4) JUST TAKE IT AWAY. That sounds so mean in writing, but that’s what we did (per our pediatrician). She was ready. We were ready. Go-time. Our doctor suggested doing this part over a very busy weekend (parties, family/friend gatherings, jam-packed activities) so that she’d be “too tired to fight hard for it” when it was time to go to sleep (that’s a quote from our ped). Smart. But because I’m a big softie I DID gently tell her (over and over, so that she got it) that: Pa-pa-boos are for babies… We don’t need it anymore… You’re my Big Girl 2 Year Old! She’d look at me and screeeeeeaaaaaaaammmm. Like an animal ready to tear me apart. I stayed firm. I know… I know… It’s hard… but you’re 2 and I KNOW you can do it. I told her that if she slept without her pacifier, she’d get a prize… and she also had her blanket (her ‘gabee’… don’t ask) to cuddle with for added familiar comfort.

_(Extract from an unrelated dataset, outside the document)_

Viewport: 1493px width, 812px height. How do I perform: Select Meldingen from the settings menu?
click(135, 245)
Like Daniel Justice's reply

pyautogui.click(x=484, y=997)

5) REMEMBER THE GOAL. When your child screams and screams because they don’t want to go to bed without their pacifier, you must remember the end goal. If you cave in, you’ll just have to start all over. Obviously, make sure your kid is safe and all, but for the most part, I pretty much ignored the screaming (kinda like that sleep training thing). The first night she cried for about an hour and then fell asleep (probably from exhaustion or a sore throat). The second night was about the same. By the third night… she only cried for about 30 minutes. The fourth night was even better. By the fifth night, she’d gotten it. She’d really gotten it!
6) PRAISE PRAISE PRAISE. Every time she’d wake up without her pacifier (nap or overnight, during the weaning process) I’d praise and praise and praise her. Good job! You did it! My big girl! I’m so proud of you! And I was. I was so proud, I even cried. I’m still proud of her… the wild little happy girl.
Now if this same thing could only work for my 3.5 year old thumb-sucker…
Anyone got tips for that?
Be sure to consult your pediatrician for when your child is ready to wean, and how they suggest to do it best according to your child.
How did you wean your child off of his or her pacifier?